Signs showing the way to the bridge to Canada on a highway leading to the Ambassador Bridge in Detroit, March 21, 2013.(Deborah Baic/The Globe and Mail)Deborah Baic/The Globe and Mail

If only we'd held onto Fort Detroit until the end of the War of 1812. If both sides of the Detroit River were Canadian, the Obama administration would not be dragging its feet so as to induce Canada to pay for almost all, if not all, the cost of the new Detroit-Windsor crossing, including the U.S. government's own customs plaza. Canada has had to buy the Michigan real estate on which the plaza will be built, effectively a gift to the U.S. government. Mr. Obama's March budget is silent on the project.

The new U.S. ambassador to Canada, Bruce Heyman, is courteously vague on the $250-million for the customs plaza, out of $3.4-billion for the whole project. He says that he is "not aware of any promises," but welcomes "the opportunity to sit down with the Canadian government and understand their perspective."

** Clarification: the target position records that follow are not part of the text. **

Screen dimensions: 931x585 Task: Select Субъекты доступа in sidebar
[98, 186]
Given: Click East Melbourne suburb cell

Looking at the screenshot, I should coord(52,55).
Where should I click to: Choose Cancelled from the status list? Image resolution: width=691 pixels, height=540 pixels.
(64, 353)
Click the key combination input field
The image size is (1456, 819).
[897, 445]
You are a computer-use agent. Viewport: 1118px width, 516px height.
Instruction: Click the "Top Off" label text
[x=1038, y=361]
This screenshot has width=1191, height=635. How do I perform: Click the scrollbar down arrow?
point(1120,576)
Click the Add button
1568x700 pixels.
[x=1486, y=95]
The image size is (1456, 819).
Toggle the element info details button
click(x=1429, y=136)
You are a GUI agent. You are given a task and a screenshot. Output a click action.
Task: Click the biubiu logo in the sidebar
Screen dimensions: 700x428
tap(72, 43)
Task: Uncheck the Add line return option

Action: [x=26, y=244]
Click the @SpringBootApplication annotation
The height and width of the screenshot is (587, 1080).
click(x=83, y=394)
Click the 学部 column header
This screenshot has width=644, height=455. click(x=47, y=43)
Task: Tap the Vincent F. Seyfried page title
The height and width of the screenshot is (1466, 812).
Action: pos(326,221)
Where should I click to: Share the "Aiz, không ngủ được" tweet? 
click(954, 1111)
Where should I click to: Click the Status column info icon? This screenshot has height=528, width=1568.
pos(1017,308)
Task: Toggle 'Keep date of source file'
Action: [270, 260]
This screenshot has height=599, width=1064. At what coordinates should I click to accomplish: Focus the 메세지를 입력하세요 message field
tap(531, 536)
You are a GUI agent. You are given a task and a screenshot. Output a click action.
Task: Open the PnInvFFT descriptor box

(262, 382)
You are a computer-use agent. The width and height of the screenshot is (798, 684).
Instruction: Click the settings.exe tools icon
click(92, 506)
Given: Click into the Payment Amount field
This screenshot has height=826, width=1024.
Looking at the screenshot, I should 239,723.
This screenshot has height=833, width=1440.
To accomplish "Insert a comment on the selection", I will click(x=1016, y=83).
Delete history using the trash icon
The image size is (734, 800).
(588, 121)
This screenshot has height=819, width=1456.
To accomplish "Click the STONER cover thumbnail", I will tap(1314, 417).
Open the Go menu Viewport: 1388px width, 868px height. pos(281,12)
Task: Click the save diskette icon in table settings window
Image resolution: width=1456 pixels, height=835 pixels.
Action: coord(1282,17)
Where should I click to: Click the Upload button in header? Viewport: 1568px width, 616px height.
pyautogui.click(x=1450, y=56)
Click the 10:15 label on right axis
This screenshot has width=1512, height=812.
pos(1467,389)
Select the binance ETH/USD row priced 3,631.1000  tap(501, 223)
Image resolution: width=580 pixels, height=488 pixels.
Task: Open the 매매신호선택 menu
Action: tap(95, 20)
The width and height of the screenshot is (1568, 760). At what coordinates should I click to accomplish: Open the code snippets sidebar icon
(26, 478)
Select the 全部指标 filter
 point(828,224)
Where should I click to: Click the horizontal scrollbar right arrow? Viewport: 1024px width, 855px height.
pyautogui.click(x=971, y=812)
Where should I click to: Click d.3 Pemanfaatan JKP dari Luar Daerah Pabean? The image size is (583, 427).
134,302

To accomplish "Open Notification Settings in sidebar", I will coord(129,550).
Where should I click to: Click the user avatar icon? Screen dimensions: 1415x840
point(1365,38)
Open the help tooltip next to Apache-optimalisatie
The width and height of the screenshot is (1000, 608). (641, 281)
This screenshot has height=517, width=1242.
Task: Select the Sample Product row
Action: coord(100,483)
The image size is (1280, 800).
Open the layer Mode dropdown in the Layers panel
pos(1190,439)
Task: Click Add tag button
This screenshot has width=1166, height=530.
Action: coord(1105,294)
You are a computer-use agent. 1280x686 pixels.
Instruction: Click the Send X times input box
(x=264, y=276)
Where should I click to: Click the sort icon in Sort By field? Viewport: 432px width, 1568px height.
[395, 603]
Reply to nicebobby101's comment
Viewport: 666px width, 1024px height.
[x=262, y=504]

There's no great mystery about the Canadian perspective. A new, wider bridge to the United States is vital for the Canadian economy. The sole existing bridge is the world's busiest international trade crossing. In a speech last month in Chicago, Lisa Raitt, the Minister of Transport, said that Canada "continues to await a decision," and she appealed to the two countries' "long history of co-operation and partnership." The Canadian government is already paying for the cost of the new bridge. This week she intimated that Canada would be willing to pay for the Americans' customs plaza, too.

In the end, future bridge tolls will likely fully repay Canada for picking up the up-front cost of the bridge. The project, a public-private partnership, must move ahead. And though Canada will never recover sovereignty over Detroit, at this rate one small, expensive corner of Michigan will be very Canadian.